Stored data entries
::::
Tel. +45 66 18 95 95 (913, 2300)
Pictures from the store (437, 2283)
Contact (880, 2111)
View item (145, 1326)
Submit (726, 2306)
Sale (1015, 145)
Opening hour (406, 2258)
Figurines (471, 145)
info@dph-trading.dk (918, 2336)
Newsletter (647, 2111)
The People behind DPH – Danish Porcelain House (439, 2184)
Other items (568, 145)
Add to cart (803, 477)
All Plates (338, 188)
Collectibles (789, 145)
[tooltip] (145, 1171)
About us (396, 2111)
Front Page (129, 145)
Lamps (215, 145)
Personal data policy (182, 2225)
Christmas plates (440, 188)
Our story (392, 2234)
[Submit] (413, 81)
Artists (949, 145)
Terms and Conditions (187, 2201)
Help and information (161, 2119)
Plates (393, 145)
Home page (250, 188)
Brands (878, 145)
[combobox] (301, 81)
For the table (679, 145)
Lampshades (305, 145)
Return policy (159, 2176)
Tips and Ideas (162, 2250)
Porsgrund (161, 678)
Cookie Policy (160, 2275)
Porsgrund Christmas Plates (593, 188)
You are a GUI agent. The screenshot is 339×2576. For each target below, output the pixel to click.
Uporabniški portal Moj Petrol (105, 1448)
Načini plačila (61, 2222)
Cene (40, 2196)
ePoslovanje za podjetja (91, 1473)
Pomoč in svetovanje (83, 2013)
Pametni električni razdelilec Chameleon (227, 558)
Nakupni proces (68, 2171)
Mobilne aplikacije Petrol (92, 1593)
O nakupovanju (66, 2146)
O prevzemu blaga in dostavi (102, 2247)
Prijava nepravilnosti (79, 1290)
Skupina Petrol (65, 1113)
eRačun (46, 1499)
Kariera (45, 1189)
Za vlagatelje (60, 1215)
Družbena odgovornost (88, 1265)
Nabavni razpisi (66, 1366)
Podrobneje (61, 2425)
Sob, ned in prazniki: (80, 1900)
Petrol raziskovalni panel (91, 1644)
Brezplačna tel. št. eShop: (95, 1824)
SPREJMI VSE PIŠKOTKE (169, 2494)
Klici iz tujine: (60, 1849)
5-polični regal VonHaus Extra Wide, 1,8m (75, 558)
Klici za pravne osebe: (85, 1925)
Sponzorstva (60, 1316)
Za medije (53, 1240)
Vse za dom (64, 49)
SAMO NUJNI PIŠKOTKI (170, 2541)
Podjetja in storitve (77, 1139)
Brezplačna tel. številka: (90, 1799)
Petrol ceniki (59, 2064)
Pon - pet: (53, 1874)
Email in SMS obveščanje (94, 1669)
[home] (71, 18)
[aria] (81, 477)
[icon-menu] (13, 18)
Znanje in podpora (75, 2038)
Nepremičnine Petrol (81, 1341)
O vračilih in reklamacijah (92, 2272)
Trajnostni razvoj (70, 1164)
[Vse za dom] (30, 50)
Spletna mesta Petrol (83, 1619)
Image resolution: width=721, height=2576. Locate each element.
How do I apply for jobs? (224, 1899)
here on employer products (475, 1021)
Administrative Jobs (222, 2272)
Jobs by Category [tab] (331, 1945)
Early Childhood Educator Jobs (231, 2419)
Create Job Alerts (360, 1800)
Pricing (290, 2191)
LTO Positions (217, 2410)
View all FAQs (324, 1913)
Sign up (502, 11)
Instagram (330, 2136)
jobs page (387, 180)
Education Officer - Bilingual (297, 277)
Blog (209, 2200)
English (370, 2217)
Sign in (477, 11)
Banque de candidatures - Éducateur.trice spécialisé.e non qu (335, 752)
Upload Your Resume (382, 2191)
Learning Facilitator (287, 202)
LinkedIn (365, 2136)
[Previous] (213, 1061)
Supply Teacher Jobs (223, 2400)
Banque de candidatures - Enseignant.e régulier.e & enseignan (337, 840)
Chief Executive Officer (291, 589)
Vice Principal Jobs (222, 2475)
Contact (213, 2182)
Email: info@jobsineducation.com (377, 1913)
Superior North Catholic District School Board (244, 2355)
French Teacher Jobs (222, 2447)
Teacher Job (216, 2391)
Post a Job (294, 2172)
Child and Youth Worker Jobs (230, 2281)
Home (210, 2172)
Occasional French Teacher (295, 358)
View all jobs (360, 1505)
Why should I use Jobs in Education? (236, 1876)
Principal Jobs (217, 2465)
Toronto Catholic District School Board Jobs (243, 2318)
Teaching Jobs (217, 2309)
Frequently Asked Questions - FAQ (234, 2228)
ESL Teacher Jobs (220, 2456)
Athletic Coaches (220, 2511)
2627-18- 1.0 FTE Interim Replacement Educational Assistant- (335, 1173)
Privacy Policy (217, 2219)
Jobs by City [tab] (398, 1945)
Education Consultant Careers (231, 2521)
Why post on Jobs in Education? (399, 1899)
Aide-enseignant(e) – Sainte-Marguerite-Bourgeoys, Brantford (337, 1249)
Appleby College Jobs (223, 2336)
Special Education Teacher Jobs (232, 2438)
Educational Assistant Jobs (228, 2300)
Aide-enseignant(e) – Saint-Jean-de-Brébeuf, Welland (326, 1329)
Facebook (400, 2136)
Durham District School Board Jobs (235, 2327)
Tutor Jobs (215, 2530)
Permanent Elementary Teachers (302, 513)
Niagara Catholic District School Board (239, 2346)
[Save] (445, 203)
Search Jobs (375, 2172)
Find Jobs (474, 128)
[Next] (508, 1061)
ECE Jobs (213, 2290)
::::
Task requirements:
From the entries above, give again exactly the lines running from the line with "You are a GUI" to the line with "here on employer products (475, 1021)"; include both of those lines.

Written reply:
You are a GUI agent. The screenshot is 339×2576. For each target below, output the pixel to click.
Uporabniški portal Moj Petrol (105, 1448)
Načini plačila (61, 2222)
Cene (40, 2196)
ePoslovanje za podjetja (91, 1473)
Pomoč in svetovanje (83, 2013)
Pametni električni razdelilec Chameleon (227, 558)
Nakupni proces (68, 2171)
Mobilne aplikacije Petrol (92, 1593)
O nakupovanju (66, 2146)
O prevzemu blaga in dostavi (102, 2247)
Prijava nepravilnosti (79, 1290)
Skupina Petrol (65, 1113)
eRačun (46, 1499)
Kariera (45, 1189)
Za vlagatelje (60, 1215)
Družbena odgovornost (88, 1265)
Nabavni razpisi (66, 1366)
Podrobneje (61, 2425)
Sob, ned in prazniki: (80, 1900)
Petrol raziskovalni panel (91, 1644)
Brezplačna tel. št. eShop: (95, 1824)
SPREJMI VSE PIŠKOTKE (169, 2494)
Klici iz tujine: (60, 1849)
5-polični regal VonHaus Extra Wide, 1,8m (75, 558)
Klici za pravne osebe: (85, 1925)
Sponzorstva (60, 1316)
Za medije (53, 1240)
Vse za dom (64, 49)
SAMO NUJNI PIŠKOTKI (170, 2541)
Podjetja in storitve (77, 1139)
Brezplačna tel. številka: (90, 1799)
Petrol ceniki (59, 2064)
Pon - pet: (53, 1874)
Email in SMS obveščanje (94, 1669)
[home] (71, 18)
[aria] (81, 477)
[icon-menu] (13, 18)
Znanje in podpora (75, 2038)
Nepremičnine Petrol (81, 1341)
O vračilih in reklamacijah (92, 2272)
Trajnostni razvoj (70, 1164)
[Vse za dom] (30, 50)
Spletna mesta Petrol (83, 1619)
Image resolution: width=721, height=2576. Locate each element.
How do I apply for jobs? (224, 1899)
here on employer products (475, 1021)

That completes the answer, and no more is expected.